## WHAT THE EXERCISE ASKS:
For this exercise, restate word for word only the lines from the first line of the data to the line containing "Task: Open the VoiceOver settings icon".

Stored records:
Content starts

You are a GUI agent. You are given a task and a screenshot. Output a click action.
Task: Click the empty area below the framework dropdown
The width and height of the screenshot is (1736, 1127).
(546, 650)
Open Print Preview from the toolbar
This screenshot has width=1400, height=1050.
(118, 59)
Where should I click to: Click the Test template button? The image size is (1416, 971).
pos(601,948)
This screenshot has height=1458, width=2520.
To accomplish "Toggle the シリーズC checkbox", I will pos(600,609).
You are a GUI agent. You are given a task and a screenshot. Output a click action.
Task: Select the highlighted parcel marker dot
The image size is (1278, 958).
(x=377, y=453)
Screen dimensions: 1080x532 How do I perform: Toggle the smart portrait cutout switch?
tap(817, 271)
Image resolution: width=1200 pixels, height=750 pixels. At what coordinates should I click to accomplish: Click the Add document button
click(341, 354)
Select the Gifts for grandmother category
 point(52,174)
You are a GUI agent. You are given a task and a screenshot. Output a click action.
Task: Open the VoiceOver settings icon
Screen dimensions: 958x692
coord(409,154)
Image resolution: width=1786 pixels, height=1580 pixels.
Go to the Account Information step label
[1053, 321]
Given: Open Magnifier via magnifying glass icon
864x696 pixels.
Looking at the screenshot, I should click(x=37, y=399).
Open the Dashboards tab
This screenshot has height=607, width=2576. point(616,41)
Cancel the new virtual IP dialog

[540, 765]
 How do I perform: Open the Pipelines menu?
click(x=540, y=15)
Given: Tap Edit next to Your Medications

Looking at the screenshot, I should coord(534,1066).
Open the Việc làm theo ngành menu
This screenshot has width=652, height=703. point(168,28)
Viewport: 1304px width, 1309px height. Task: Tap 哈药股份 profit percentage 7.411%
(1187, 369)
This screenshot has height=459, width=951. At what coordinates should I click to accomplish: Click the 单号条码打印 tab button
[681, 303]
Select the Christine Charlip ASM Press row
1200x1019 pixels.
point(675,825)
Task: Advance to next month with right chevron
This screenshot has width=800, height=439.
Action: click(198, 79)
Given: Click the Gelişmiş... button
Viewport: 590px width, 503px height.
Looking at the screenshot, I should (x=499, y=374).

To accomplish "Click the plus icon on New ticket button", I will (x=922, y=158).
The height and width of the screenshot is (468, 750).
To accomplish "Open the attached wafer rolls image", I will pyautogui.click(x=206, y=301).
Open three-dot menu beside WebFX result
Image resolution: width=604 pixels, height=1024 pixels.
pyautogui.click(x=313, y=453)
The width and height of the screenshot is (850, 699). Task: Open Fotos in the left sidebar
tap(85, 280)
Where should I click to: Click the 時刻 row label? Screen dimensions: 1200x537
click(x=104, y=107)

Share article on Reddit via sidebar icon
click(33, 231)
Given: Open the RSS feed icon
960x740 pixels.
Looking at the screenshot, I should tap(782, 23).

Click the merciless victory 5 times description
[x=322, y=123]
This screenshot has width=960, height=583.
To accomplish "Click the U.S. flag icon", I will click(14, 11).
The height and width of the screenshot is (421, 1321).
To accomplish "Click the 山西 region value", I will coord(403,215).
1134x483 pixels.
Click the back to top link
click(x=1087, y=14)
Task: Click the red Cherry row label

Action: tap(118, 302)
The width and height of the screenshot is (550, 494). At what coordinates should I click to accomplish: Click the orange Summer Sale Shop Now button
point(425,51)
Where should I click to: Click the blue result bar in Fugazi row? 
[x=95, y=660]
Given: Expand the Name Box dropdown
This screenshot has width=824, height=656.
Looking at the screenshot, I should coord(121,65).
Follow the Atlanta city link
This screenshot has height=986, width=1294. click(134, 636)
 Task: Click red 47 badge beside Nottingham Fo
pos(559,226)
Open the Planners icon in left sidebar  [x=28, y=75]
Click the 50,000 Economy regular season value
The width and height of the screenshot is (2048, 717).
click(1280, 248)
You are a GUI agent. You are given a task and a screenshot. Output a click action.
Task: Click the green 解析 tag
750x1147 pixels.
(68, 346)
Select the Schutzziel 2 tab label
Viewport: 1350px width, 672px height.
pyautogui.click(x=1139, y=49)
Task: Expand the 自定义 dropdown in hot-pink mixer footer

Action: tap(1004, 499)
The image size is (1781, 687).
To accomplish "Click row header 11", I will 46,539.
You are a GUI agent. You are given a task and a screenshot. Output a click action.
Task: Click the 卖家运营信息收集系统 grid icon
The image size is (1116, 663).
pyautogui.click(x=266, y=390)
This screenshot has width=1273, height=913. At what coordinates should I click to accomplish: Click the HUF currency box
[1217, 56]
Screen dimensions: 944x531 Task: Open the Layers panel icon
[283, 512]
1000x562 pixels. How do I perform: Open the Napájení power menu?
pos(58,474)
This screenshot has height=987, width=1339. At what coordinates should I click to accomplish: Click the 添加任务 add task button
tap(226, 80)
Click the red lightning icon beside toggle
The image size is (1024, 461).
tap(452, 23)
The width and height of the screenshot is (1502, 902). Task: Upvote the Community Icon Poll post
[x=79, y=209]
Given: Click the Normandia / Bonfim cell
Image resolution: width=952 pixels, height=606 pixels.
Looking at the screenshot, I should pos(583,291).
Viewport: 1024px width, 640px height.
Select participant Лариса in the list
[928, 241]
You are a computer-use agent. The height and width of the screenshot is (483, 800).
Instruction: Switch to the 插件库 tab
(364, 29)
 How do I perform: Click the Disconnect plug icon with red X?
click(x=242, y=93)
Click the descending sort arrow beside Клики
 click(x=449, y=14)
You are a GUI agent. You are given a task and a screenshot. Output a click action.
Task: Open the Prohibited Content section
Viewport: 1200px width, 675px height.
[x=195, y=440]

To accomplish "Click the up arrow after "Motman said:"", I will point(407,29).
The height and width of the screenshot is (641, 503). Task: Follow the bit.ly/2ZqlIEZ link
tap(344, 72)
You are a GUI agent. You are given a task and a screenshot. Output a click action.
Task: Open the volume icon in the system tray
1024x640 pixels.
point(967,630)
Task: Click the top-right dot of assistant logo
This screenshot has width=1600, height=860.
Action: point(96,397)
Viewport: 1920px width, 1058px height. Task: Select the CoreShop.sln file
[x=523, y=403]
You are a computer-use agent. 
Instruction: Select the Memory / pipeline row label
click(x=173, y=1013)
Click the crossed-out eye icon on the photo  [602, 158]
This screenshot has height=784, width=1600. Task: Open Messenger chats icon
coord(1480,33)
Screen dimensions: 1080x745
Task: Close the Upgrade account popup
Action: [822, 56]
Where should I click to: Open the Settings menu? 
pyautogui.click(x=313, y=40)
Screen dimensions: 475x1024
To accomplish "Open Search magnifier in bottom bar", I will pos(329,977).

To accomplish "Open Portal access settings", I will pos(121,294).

Content ends

## OUTPUT BELOW:
You are a GUI agent. You are given a task and a screenshot. Output a click action.
Task: Click the empty area below the framework dropdown
The width and height of the screenshot is (1736, 1127).
(546, 650)
Open Print Preview from the toolbar
This screenshot has width=1400, height=1050.
(118, 59)
Where should I click to: Click the Test template button? The image size is (1416, 971).
pos(601,948)
This screenshot has height=1458, width=2520.
To accomplish "Toggle the シリーズC checkbox", I will pos(600,609).
You are a GUI agent. You are given a task and a screenshot. Output a click action.
Task: Select the highlighted parcel marker dot
The image size is (1278, 958).
(x=377, y=453)
Screen dimensions: 1080x532 How do I perform: Toggle the smart portrait cutout switch?
tap(817, 271)
Image resolution: width=1200 pixels, height=750 pixels. At what coordinates should I click to accomplish: Click the Add document button
click(341, 354)
Select the Gifts for grandmother category
 point(52,174)
You are a GUI agent. You are given a task and a screenshot. Output a click action.
Task: Open the VoiceOver settings icon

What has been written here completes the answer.